▶ [Stated goal A]: Convert the records from the line with "Given: Click the star Upgrade button" up to and including the line with "coord(142,287)" into a Markdown table with the columns Entry and Text, leaving out any blank lines.

For the second time in under a month, a federal judge has ruled that New Jersey’s attempt to rebuff the Supreme Court’s ruling in New York State Rifle and Pistol Association v. Bruen is likely unconstitutional.
On Monday, U.S. District Judge Renée Marie Bumb issued a second temporary restraining order against “sensitive places” restrictions within New Jersey’s Bruen-response law. The state will now have to allow lawful gun carry in parks, beaches, recreational facilities, libraries, bars, restaurants, private vehicles, and casinos. The order also blocks enforcement of the state’s de facto ban on carrying in publicly-accessible private property; unless the owner indicates no guns are allowed.
“The State may regulate conduct squarely protected by the Second Amendment only if supported by a historical tradition of firearm regulation,” Judge Bumb wrote in her order. “Here, Defendants cannot demonstrate a history of firearm regulation to support these challenged provisions for which they have demonstrated Article III standing. The threat of criminal prosecution for exercising their Second Amendment rights, as the holders of valid permits from the State to conceal carry handguns, constitutes irreparable injury on behalf of Plaintiffs, and neither the State nor the public has an interest in enforcing unconstitutional laws.”
The ruling comes just weeks after Judge Bumb issued another order blocking many of the state’s “sensitive places” restrictions in a separate lawsuit. With multiple rulings in quick succession striking down the heart of its new law, New Jersey’s fight against the Supreme Court’s latest gun-carry ruling is going poorly. New York’s Bruen-response law, which New Jersey’s is modeled after, has also floundered in the courts, calling into question the entire effort to sidestep the Court’s decision.

▶ [Record list]:
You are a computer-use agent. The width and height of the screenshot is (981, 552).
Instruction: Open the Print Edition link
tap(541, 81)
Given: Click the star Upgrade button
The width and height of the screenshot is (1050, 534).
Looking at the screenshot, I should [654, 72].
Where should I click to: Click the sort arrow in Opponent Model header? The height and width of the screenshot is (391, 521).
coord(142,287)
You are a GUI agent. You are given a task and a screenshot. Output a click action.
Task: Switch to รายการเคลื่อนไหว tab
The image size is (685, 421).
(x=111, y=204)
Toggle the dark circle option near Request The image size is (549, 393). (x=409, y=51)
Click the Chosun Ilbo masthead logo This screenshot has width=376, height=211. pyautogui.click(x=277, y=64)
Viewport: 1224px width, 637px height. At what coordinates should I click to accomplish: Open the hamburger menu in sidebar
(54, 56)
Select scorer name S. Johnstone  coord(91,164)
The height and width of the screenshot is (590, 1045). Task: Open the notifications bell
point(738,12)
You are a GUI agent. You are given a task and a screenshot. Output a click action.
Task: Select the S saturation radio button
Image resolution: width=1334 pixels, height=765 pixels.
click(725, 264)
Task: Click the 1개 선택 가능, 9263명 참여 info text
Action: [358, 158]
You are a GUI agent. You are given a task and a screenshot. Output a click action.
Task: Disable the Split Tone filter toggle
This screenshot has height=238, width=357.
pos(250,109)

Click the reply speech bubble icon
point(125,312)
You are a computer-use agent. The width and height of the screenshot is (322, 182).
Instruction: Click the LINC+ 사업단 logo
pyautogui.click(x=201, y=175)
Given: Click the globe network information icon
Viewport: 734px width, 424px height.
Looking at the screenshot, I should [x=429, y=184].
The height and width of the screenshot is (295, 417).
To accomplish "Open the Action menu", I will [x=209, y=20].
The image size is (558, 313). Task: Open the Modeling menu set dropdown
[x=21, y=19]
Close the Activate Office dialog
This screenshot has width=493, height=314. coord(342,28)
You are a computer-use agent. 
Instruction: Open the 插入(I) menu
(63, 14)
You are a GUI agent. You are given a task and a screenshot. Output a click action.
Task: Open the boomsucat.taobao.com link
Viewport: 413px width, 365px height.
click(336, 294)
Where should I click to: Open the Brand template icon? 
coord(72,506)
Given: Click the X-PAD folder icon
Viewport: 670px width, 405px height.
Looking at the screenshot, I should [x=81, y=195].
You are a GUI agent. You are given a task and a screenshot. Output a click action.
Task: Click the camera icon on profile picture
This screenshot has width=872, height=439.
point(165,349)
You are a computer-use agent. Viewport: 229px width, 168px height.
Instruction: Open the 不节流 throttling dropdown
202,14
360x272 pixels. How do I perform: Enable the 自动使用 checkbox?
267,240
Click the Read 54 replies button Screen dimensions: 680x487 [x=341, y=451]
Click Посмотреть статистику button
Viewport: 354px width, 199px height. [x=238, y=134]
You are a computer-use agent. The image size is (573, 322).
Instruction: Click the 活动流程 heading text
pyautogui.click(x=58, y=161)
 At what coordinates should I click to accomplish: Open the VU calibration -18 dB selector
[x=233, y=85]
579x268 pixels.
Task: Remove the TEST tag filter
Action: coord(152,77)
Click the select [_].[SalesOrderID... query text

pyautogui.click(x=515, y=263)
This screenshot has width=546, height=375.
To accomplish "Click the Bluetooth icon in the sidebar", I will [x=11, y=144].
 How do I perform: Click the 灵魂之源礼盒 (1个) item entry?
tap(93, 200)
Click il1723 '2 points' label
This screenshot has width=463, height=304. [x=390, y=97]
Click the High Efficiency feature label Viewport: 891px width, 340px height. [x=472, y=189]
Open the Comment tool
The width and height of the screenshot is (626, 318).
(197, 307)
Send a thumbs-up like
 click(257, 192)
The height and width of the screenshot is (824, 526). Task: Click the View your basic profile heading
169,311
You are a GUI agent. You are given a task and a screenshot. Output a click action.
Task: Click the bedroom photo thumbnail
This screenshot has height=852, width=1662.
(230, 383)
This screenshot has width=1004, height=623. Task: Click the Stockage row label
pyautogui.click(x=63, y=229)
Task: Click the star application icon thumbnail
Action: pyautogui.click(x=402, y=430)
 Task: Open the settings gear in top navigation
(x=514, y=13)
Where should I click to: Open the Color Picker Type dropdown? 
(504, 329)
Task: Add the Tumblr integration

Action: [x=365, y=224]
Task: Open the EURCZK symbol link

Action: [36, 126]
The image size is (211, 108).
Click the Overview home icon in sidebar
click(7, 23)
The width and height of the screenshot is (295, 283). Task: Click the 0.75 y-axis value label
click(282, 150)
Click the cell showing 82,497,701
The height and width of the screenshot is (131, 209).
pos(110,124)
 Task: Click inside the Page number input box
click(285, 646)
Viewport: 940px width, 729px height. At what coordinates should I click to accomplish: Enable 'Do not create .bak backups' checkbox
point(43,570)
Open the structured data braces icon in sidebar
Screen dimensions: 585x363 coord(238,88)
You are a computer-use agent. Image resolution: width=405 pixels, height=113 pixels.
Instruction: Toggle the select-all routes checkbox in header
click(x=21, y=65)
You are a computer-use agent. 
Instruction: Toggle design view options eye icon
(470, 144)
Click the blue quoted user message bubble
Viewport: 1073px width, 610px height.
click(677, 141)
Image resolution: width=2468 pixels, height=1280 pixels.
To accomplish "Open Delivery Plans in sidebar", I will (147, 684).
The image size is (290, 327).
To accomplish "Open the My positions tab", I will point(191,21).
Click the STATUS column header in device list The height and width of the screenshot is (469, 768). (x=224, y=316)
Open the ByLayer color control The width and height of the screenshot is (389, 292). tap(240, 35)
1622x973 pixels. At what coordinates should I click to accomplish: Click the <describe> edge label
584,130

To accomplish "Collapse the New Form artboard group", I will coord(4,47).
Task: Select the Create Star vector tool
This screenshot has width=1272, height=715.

▶ [Stated goal B]: Reproduce word for word the part of the article on New Jersey's gun-carry ruling that runs from "For the second" up to and including "is likely unconstitutional.".

▶ [Written reply A]:
| Entry | Text |
|---|---|
| 1 | Given: Click the star Upgrade button |
| 2 | The width and height of the screenshot is (1050, 534). |
| 3 | Looking at the screenshot, I should [654, 72]. |
| 4 | Where should I click to: Click the sort arrow in Opponent Model header? The height and width of the screenshot is (391, 521). |
| 5 | coord(142,287) |

▶ [Written reply B]:
For the second time in under a month, a federal judge has ruled that New Jersey’s attempt to rebuff the Supreme Court’s ruling in New York State Rifle and Pistol Association v. Bruen is likely unconstitutional.